While attending Florida State University he completed culinary internships with The Greenbrier and the Walt Disney Magic Kingdom College Program.

Publications 
Smith  has authored three award-winning cookbooks: Back to the Table; Kitchen Life: Real Food for Real Families; and Back to the Family. He contributed recipes and cooking advice to The Spectrum, the newest book by cardiologist and New York Times bestselling author Dr.
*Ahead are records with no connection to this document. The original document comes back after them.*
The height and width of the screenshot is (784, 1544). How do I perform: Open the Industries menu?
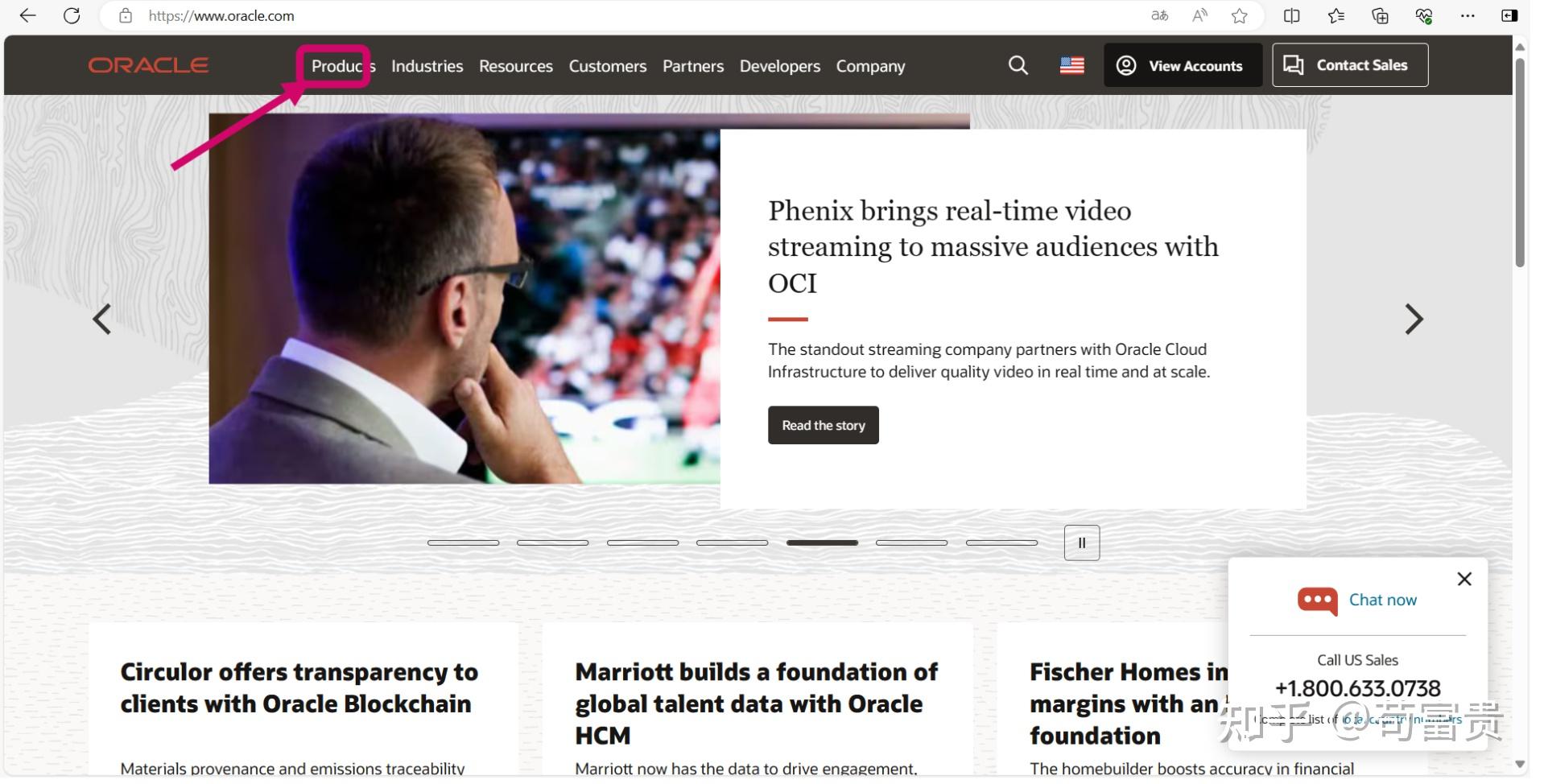point(427,66)
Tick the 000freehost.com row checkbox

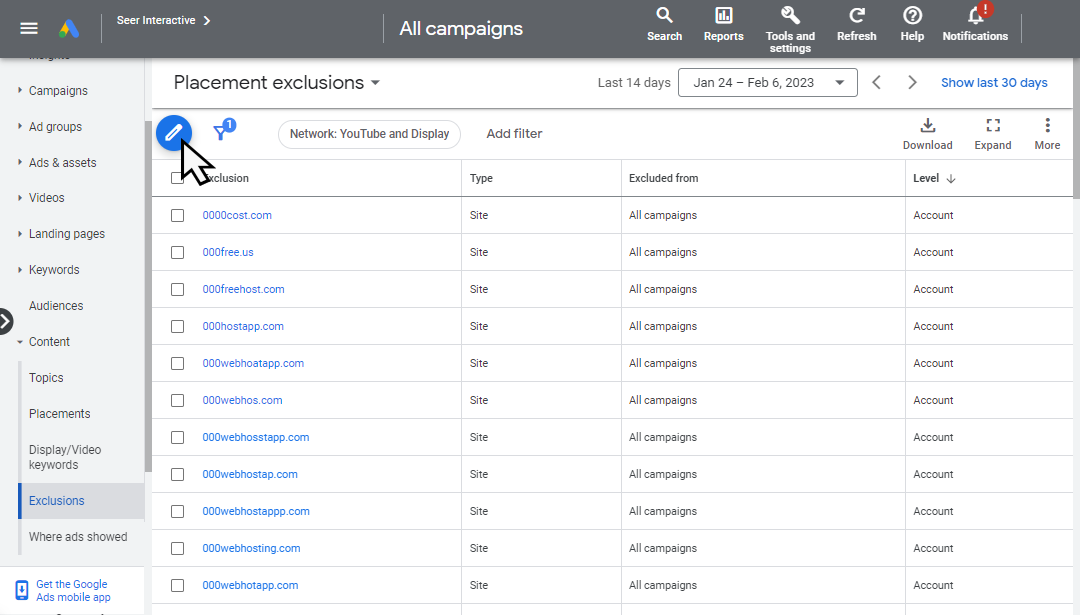[178, 289]
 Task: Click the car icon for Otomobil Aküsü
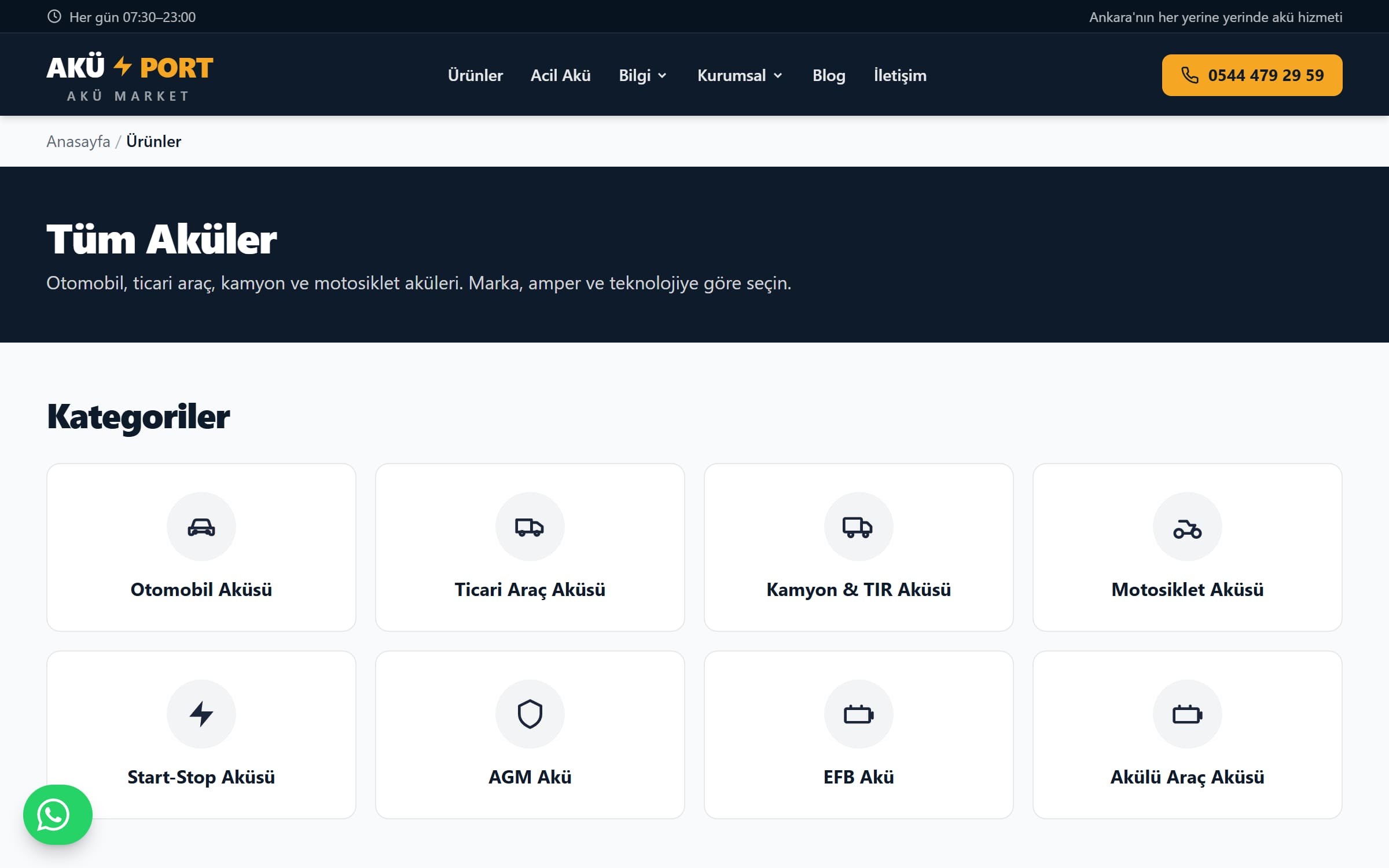(201, 527)
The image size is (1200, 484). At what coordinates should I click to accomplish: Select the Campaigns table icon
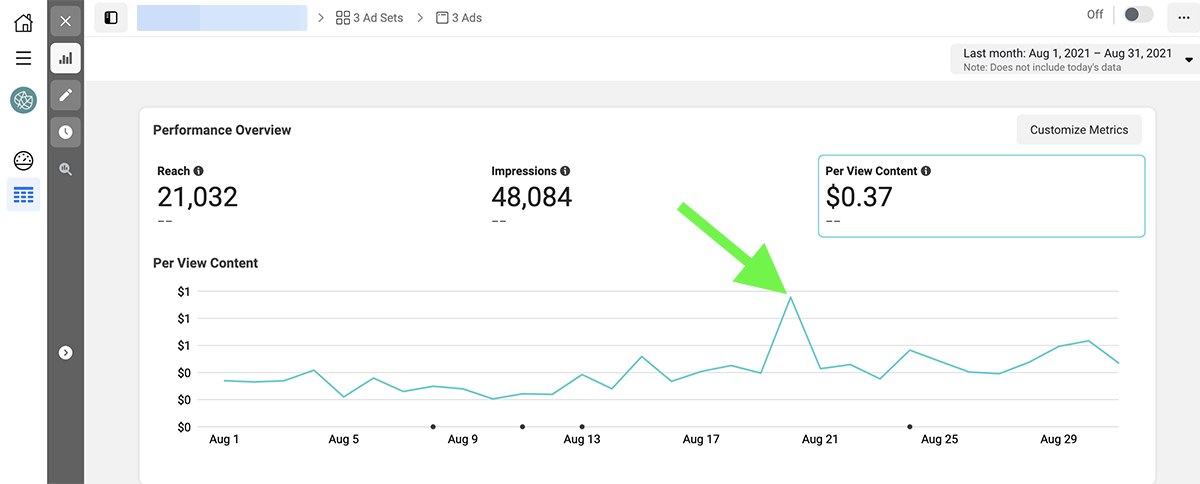(23, 194)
Dean Ornish.  He edits a monthly article on Oprah.com and contributes articles to O, The Oprah Magazine.  His latest cookbook, (released May 2013), Art Smith's Healthy Comfort, has a focus on healthy cooking and healthy living, (published by Harper One 2013).

Projects

Common Threads
Smith founded the non-profit charity Common Threads, which focuses on teaching children about different cultures through food and art. Common Threads has served over 750 children and served 2,000 healthy meals to children in 2006. He serves on the board of directors of “Kids Café”, a nutrition program, for children in Minneapolis. Smith owns and runs a highly successful restaurant in Chicago called TABLE fifty-two as well as Art and Soul in Washington, D.C. In 2009, Smith raised $10,000 for Common Threads as a participant on the television show Top Chef Masters, Season 1.

Events 
Smith has cooked for many celebrities and heads of state, including former President Barack Obama and the current King of Sweden.  In addition to being chef for Florida Governor Bob Graham, he cooked for Florida Governor Jeb Bush, Romero Britto, film stars Ali Landry and Eduardo Verástegui amongst many others. He has also appeared on Extreme Makeover: Home Edition.
Smith also appeared in a cooking segment in Lady Gaga's 2011 ABC special A Very Gaga Thanksgiving in which he and Gaga prepared a Thanksgiving meal of turkey and waffles. Months later, Smith became the head chef of Joanne Trattoria, an Italian restaurant in New York City owned by Lady Gaga's parents.
He was also a celebrity judge on the second seasons of the reality shows BBQ Pitmasters and Nailed It, as well as competing in the Chopped Season 24 All-Stars Tournament, advancing to the final round.

Awards 
 The 2002 James Beard Award for Back to the Table: The Reunion of Food and Family.
2001 Gourmand World Cookbook Award - Category, “For Human Values.”
Humanitarian of the Year, 2007, James Beard Foundation
In 2008 Art Smith was inducted into the Chicago Gay and Lesbian Hall of Fame.

Personal
Smith lives in Jasper, Florida with his husband, Jesus Salgueiro, a painter. The two married at the Lincoln Memorial in 2011, after being together 10 years. They donate their time to many causes, from children's cooking classes to humanitarian aid. He and his husband recently (as of 2018) adopted five children.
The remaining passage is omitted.